Islamischer Religionsunterricht nur in der Grundschule

 

Rohe bedauerte, dass der islamische Religionsunterricht in Baden-Württemberg auf die Grundschule beschränkt ist. Im Südwesten laufen seit Herbst 2006 Modellversuche an zwölf Grundschulen. Der Versuch ist auf vier Jahre angelegt. Kultusminister Rau hat angedeutet, dass der Unterricht fortgesetzt werden solle.

 

Rohe erwartet, dass das Angebot auf die weiterführenden Schulen ausgedehnt wird. Lehrpläne bis zur zehnten Klasse gebe es bereits in Bayern und Niedersachsen. Die Lehrer sollten an Universitäten ausgebildet werden, um auf Augenhöhe mit den anderen Theologen zu sein.
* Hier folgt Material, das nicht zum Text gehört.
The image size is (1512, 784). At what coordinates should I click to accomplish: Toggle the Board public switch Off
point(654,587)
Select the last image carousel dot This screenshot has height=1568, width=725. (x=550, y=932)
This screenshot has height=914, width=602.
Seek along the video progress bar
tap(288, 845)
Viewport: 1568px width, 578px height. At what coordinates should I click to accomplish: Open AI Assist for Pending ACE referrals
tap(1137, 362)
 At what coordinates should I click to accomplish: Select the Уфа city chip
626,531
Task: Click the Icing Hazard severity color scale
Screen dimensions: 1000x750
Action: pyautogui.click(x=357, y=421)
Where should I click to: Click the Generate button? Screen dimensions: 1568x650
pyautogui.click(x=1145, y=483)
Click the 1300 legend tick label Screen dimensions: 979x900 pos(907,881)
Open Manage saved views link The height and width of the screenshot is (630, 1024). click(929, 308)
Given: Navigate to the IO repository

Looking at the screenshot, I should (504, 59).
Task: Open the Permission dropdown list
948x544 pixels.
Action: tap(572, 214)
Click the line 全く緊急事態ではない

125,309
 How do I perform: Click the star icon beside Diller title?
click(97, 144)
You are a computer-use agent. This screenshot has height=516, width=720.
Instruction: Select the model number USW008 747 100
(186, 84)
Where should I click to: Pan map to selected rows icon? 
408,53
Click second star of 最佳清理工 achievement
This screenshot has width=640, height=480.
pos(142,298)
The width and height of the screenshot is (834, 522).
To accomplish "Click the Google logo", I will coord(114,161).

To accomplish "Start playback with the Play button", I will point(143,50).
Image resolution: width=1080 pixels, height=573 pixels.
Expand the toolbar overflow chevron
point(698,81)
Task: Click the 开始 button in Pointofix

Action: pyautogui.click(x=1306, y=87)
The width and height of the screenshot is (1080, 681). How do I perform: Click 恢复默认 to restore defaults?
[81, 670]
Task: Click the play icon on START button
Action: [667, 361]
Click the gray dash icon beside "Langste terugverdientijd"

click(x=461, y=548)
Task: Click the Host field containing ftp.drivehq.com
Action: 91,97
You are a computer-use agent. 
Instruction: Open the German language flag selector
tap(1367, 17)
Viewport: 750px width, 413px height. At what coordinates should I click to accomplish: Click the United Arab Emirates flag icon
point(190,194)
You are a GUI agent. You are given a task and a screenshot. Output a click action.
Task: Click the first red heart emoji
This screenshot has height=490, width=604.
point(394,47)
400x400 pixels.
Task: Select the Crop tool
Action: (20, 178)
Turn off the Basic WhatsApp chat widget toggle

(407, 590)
Die Erziehungswissenschaftlerin Havva Engin fordert, dass interkulturelle Kompetenz für angehende Sozialpädagogen und Lehrer prüfungsrelevant und in regelmäßigen Weiterbildungen intensiviert wird.

 

Dass es auch einen muslimischen Bildungsauftrag gebe, erklärte Tarek Badawia, Erziehungswissenschaftler von der Pädagogischen Hochschule Heidelberg. Er kritisierte, bis jetzt habe sich kaum jemand dafür zuständig gefühlt und forderte mit Blick auf muslimische Verbände, es wäre besser, das Religiöse zugunsten des Sozialen zurückzufahren. Hubert Wicker, der Kirchenbeauftragte der Landesregierung, betonte angesichts von 600.000 Muslimen in Baden-Württemberg, es gebe keine Alternative dazu, miteinander zu reden, und Probleme gemeinsam anzugehen. Die Tagungsreihe ist auf fünf Jahre angelegt.